* begin Supplied records *
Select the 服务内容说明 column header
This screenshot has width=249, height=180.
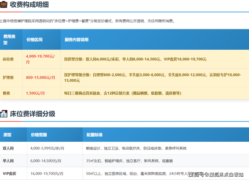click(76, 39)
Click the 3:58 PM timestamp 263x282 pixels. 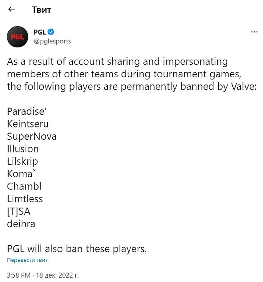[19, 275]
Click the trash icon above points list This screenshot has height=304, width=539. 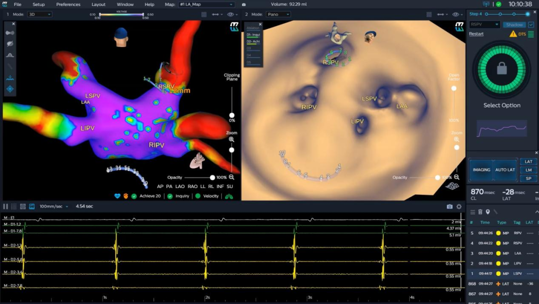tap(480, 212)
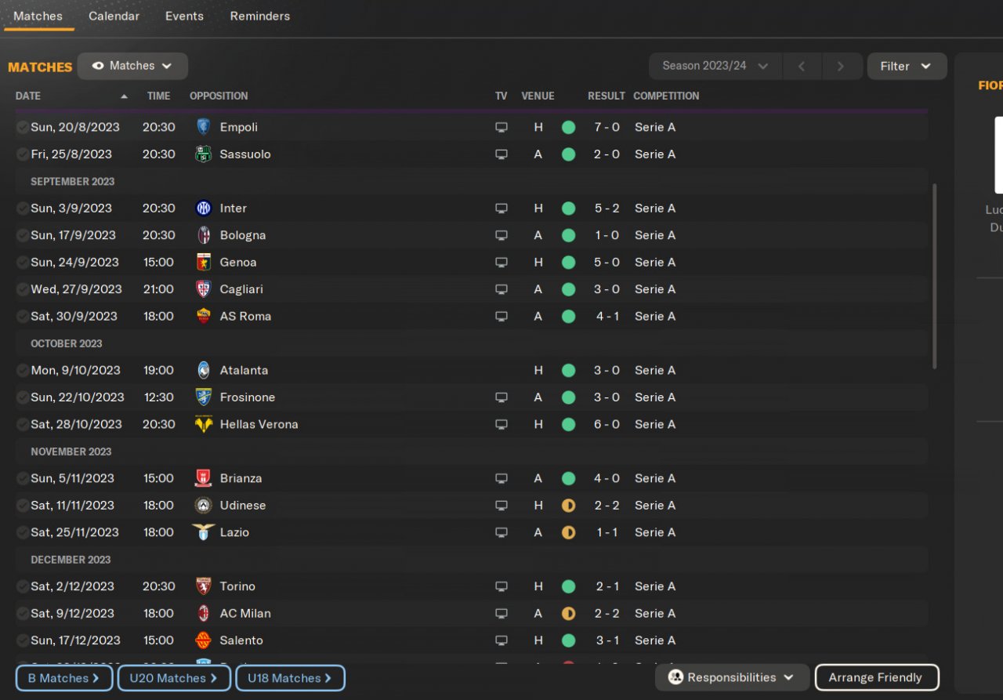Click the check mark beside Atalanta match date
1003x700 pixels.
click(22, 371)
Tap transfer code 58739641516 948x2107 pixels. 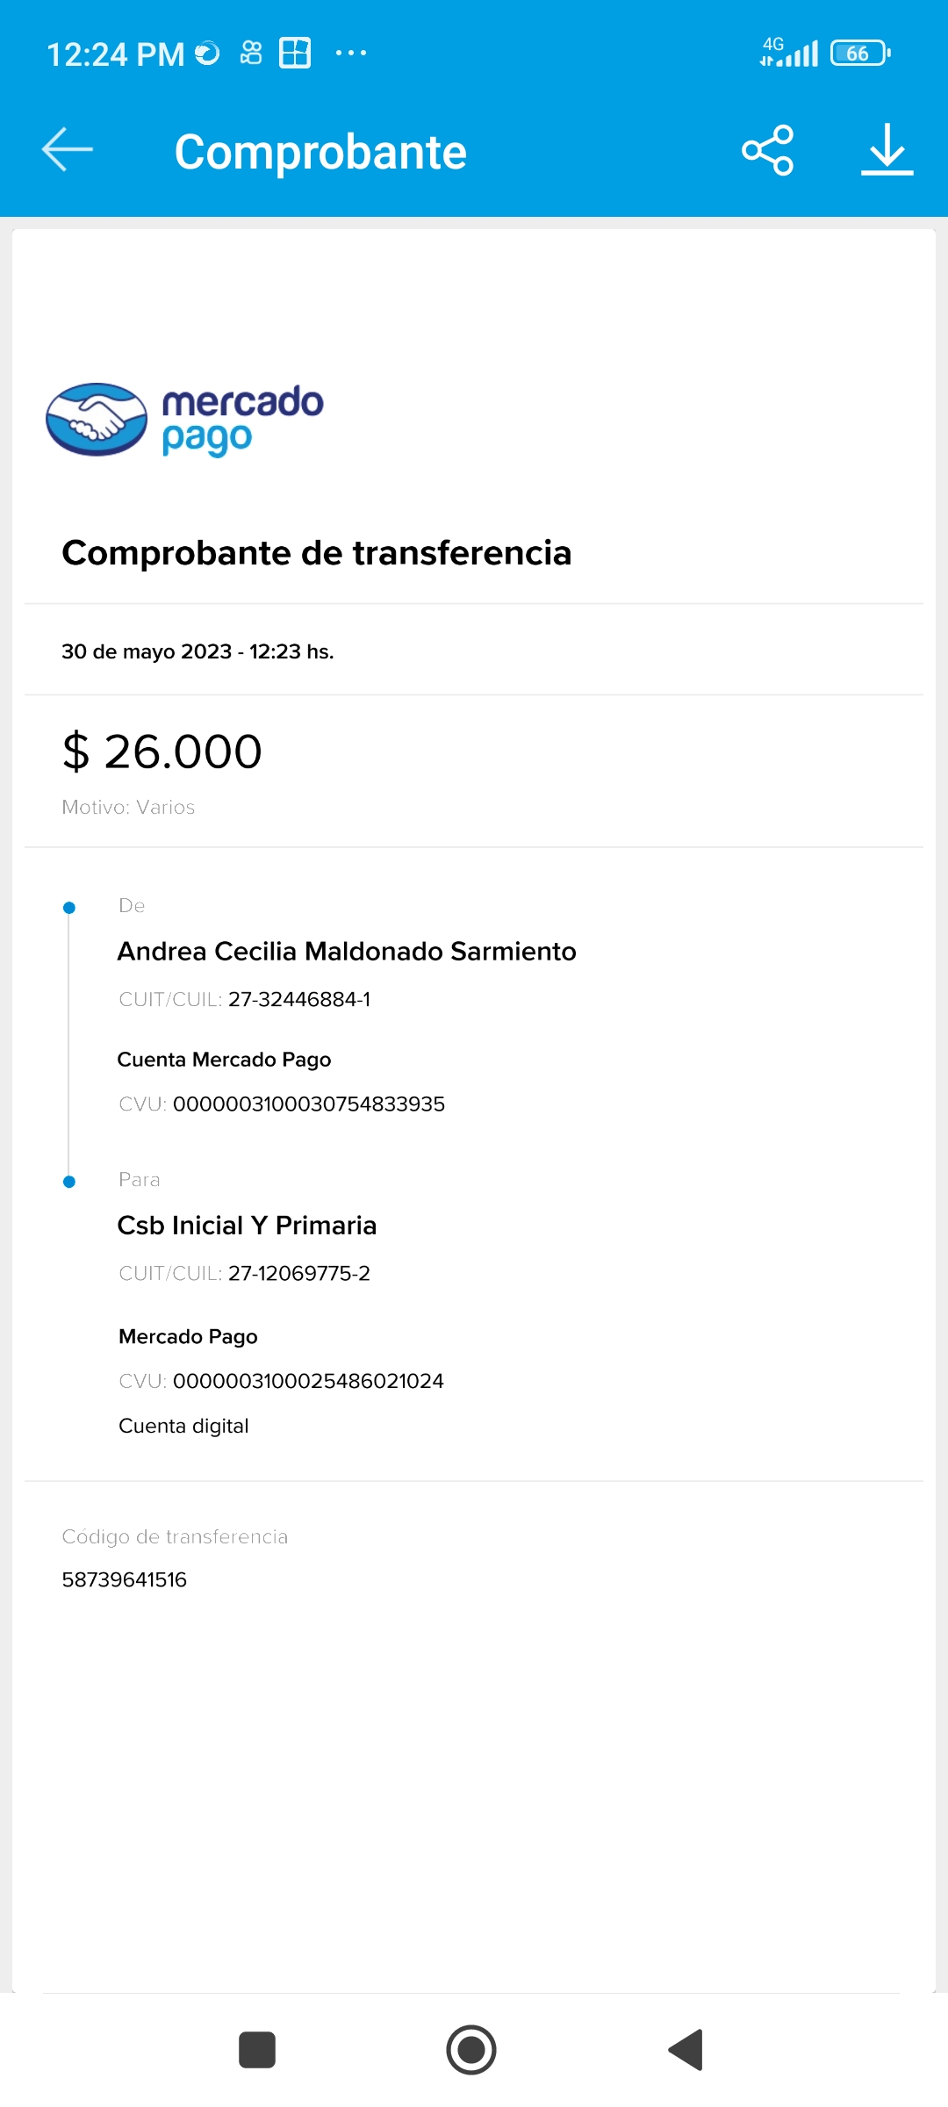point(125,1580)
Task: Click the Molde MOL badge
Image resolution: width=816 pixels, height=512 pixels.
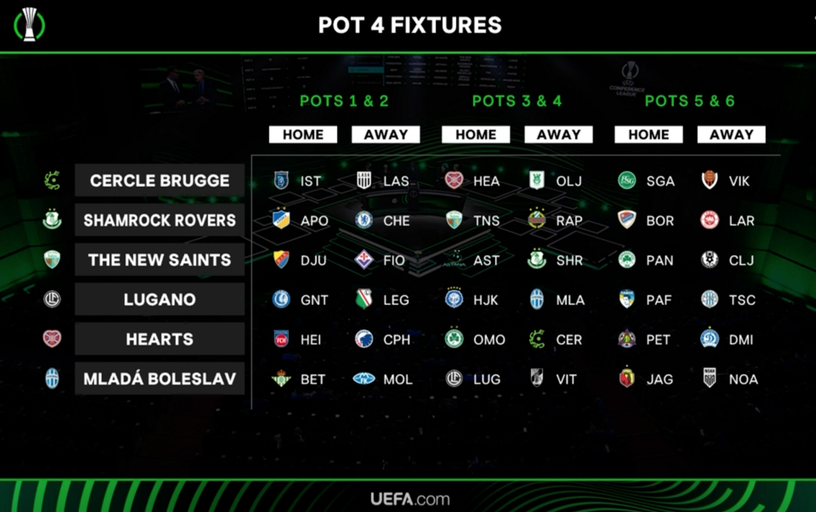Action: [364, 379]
* end Supplied records *
* begin Supplied records *
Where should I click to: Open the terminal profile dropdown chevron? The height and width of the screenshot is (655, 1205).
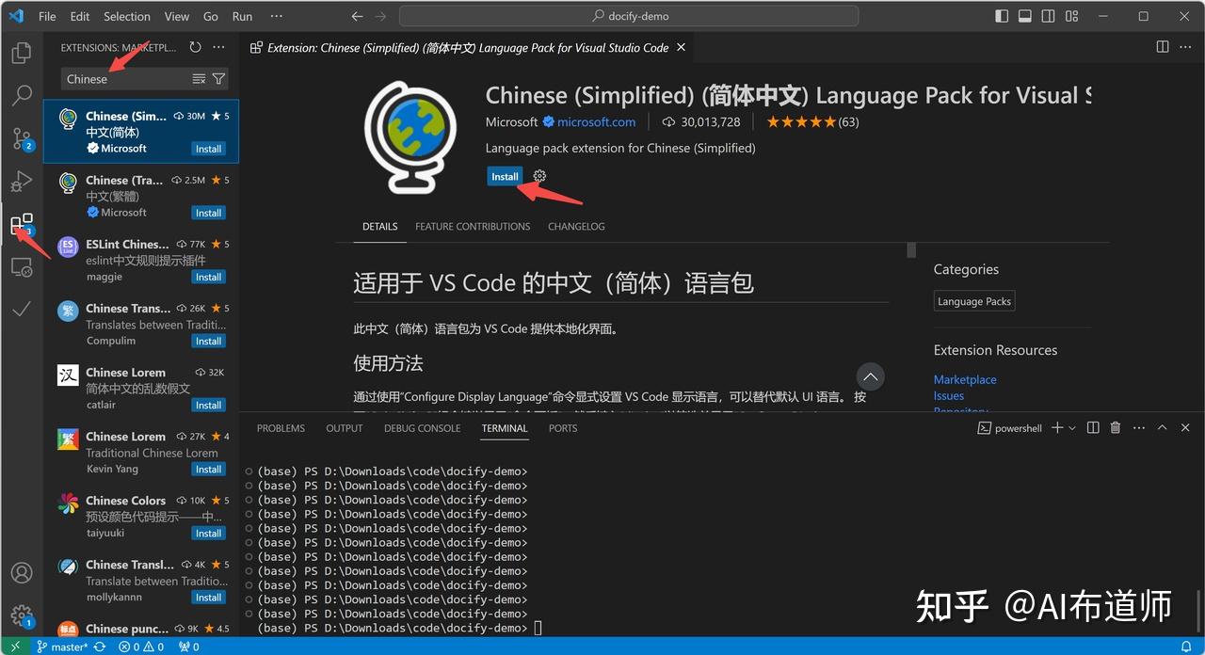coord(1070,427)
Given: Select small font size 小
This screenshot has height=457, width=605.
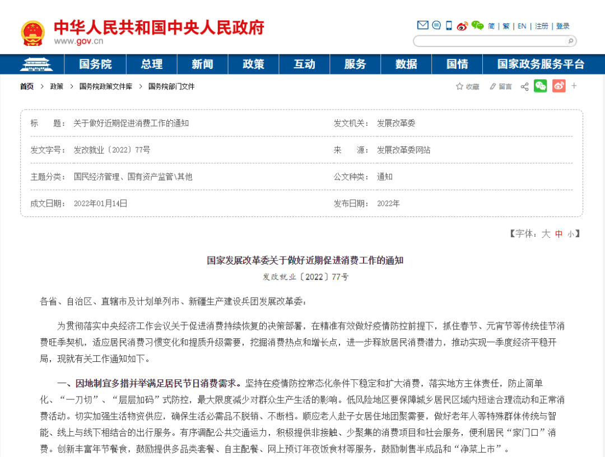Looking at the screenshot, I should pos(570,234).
* end Supplied records *
* begin Supplied records *
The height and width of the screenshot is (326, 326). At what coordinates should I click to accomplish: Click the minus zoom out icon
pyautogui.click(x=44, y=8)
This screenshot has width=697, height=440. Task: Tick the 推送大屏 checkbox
* end Supplied records *
Convert the listing from the line with "Where should I" up to and including the line with "Looking at the" into a JSON list of strings, one string per line, with blank lines left out. Leave the pictures out of the answer.

[
  "Where should I click to: Open the terminal profile dropdown chevron? The height and width of the screenshot is (655, 1205).",
  "coord(1070,427)",
  "Given: Select small font size 小",
  "This screenshot has height=457, width=605.",
  "Looking at the screenshot, I should pos(570,234)."
]